Limitations caused by HH can be severe, Dagnelie explains, resulting in a patient’s inability to see, for example, items on the right side of a room or the entire left side of a loved one’s face. Difficulties with reading and scanning the visual environment typically ensue and can cause people to experience collisions with people or objects, drastically affecting an individual’s personal and professional life.
“HH presents a form of low vision that is tricky to pin down,” Dagnelie says. “When patients have macular degeneration or glaucoma, low vision specialists often prescribe magnifiers and other devices to help with blurry vision, but with HH, the missing visual field cannot be restored, and helping the patient compensate for the defect is often by trial and error, involving occupational therapy (OT) to train individuals in techniques like scanning.” The outcomes, he says, are inconsistent. Some patients learn to compensate largely on their own or with minimal help from a therapist, and others spend significant time in OT, only to keep struggling.
Since HH occurs instantaneously with an occipital stroke, Dagnelie and his team, including Liancheng Yang, the senior system manager, Chris Bradley, Ph.D., a research associate, and Arathy Kartha, Ph.D., a postdoctoral fellow, hope to recruit participants to the RPB- and LCIF-funded study as soon as possible after they experience a stroke. To help with recruitment, his team will use Epic, the electronic medical records system at Johns Hopkins Medicine and the Wilmer Eye Institute.
“We’ve created a way for certain diagnoses and keywords entered in Epic to trigger an alert to the doctor about this research,” Dagnelie explains.
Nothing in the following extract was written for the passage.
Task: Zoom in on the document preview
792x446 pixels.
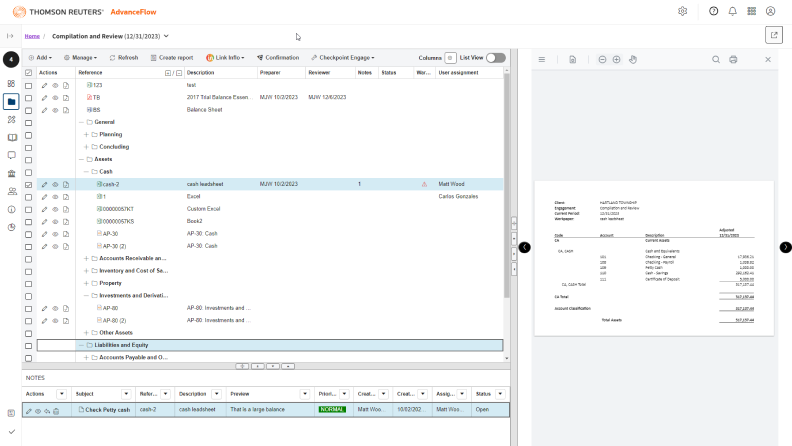Action: pyautogui.click(x=616, y=60)
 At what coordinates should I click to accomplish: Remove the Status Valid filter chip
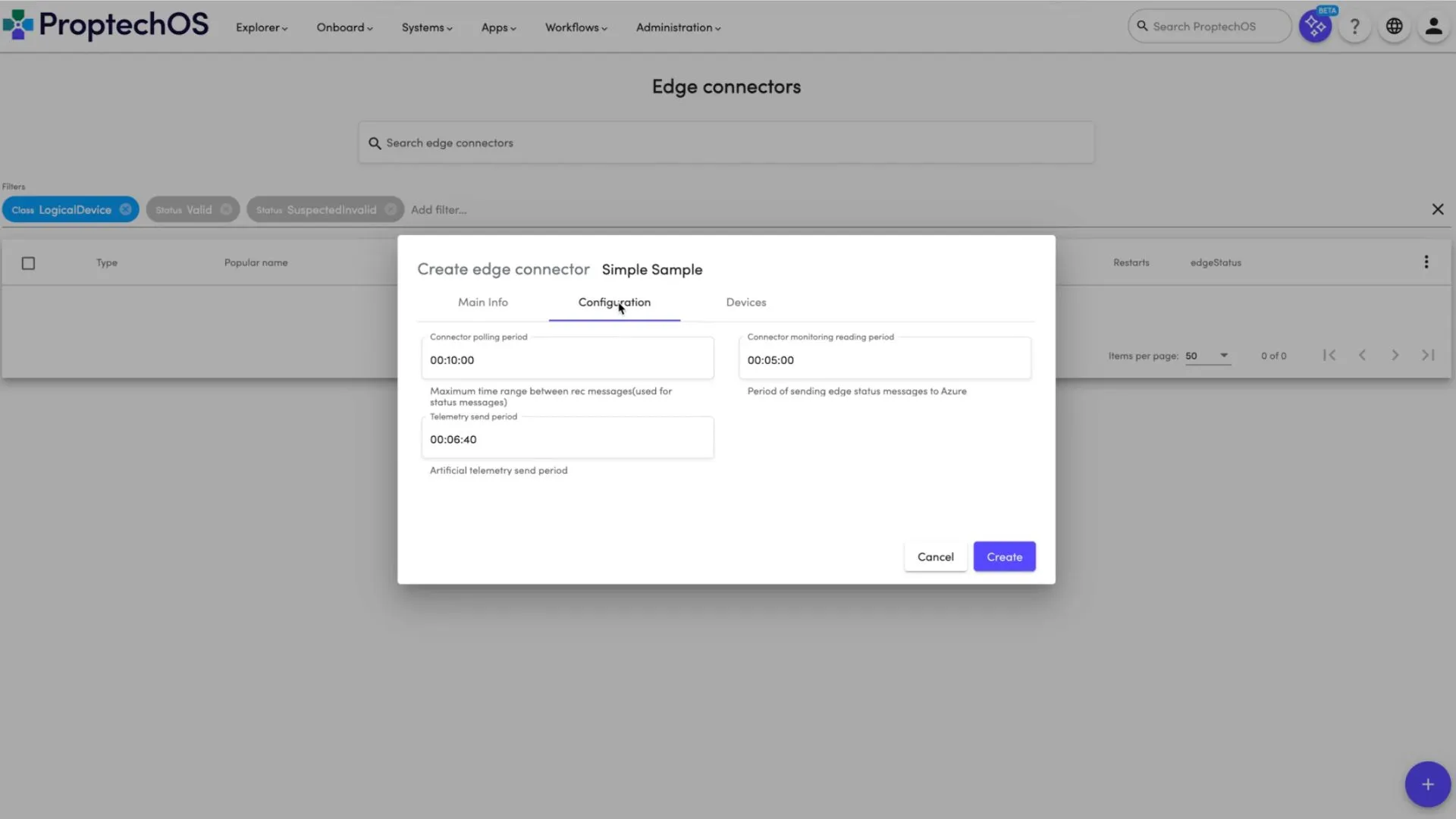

For instance, when a neurologist or neuro- ophthalmologist enters a diagnosis of HH in a patient’s record, a flag will pop up in real time alerting the clinician, who can then tell the patient about the research opportunity.
Only a dozen or so participants will take part in this first phase of the study because, as Dagnelie says, “we need to look carefully at what happens in a few patients, so we know what changes to look for in a larger number.” That larger number, in the second part of the study, will be about 100 subjects.
Participants will wear a video headset designed specifically for Dagnelie and his team’s investigation. The headset will display a video with various stimuli and scenes, which participants will attempt to look at and identify when prompted. Meanwhile, a tracker within the headset will document each participant’s eye movements, allowing Dagnelie and his team to quantify and analyze how individuals with HH use their eyes and, for example, how long it takes to notice new stimuli. Using the eye tracker also enables the team to establish a control group, given that some people with normal vision will be recruited, and their vision will be artificially restricted by blanking out everything to the right or left of where they look. This way, the team can study how a person responds to the experience of sudden HH, without the added anxiety of having just suffered a stroke.
“Our hunch is that an individual’s response to HH, and whether they can compensate, depends in large part on their eye movements,” Dagnelie shares. “There is a lot of variability in how people look at the world, and we want to find out: What is the natural way people respond to HH? How do their eyes move and respond to the environment, and how does that contribute to how they adapt?”
The study’s second phase will look at therapeutic approaches to HH, based on lessons learned in the earlier phase about eye movement, with a goal of creating more nuanced and specific treatment guidelines for a broad range of patients.
“Therapy right now is hit and miss,” Dagnelie says. “We hope our work will lead to a more systematic approach to HH, so that when patients come in, the clinician can measure eye movement with the headset and use that information to determine what type of therapy may be most effective to help them overcome their problems. Receiving this grant from RPB and LCIF has been a game changer for our research.”